A CPI foi instaurada com base em informações encaminhadas pelo procurador-geral de Justiça Danilo de Castro. As suspeitas envolvem possíveis movimentações financeiras incompatíveis com a renda declarada do vice-governador.

Entre os pontos que serão investigados estão:
Transferências via Pix para mais de mil destinatários;
Operações financeiras fracionadas;
Indícios de uso de terceiros para movimentação de valores.
Os dados foram levantados a partir de relatórios do Coaf (Conselho de Controle de Atividades Financeiras), que apontam possíveis tentativas de dificultar o rastreamento dos recursos.
Composição da CPI
A comissão foi formada com maioria governista, o que já gera debate sobre a condução dos trabalhos. Integram o colegiado:
Ricardo Arruda
Ana do Gás
Mical Damasceno
Yglésio Moyses
Adelmo Soares
Representando outro bloco político:
Aluízio Santos
E pela oposição:
Rodrigo Lago
Antes mesmo do início das atividades, a instalação da CPI foi alvo de disputa interna. O deputado Rodrigo Lago apresentou questionamentos formais tentando impedir a criação da comissão, mas teve o pedido rejeitado pela Mesa Diretora.
O recurso chegou a ser levado ao plenário, porém sem sucesso. Apesar disso, a matéria ainda será analisada pela Comissão de Constituição e Justiça (CCJ), sem efeito suspensivo sobre os trabalhos da CPI.
O caso já ultrapassa o campo político e alcança o Judiciário. O Tribunal de Justiça do Maranhão decidiu adiar a análise de um pedido que buscava suspender a CPI, aguardando esclarecimentos da Assembleia.
Já no Superior Tribunal de Justiça, o ministro Og Fernandes suspendeu temporariamente um pedido de afastamento de Felipe Camarão, argumentando que não houve manifestação prévia da defesa.
Sem impedimentos imediatos das cortes superiores, a CPI deve iniciar seus trabalhos nos próximos dias. A expectativa é de que sejam convocadas testemunhas, analisados documentos financeiros e aprofundadas as investigações sobre o caso.

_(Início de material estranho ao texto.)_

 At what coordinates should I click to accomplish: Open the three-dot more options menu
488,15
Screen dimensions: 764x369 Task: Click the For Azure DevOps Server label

A instalação da CPI contra o vice-governador ocorre em um momento delicado do cenário político maranhense. O caso tende a impactar diretamente a base governista e pode influenciar articulações futuras, especialmente com a proximidade do ciclo eleitoral.
A depender do andamento das investigações, o episódio pode ganhar dimensão nacional e redesenhar o equilíbrio de forças dentro do estado.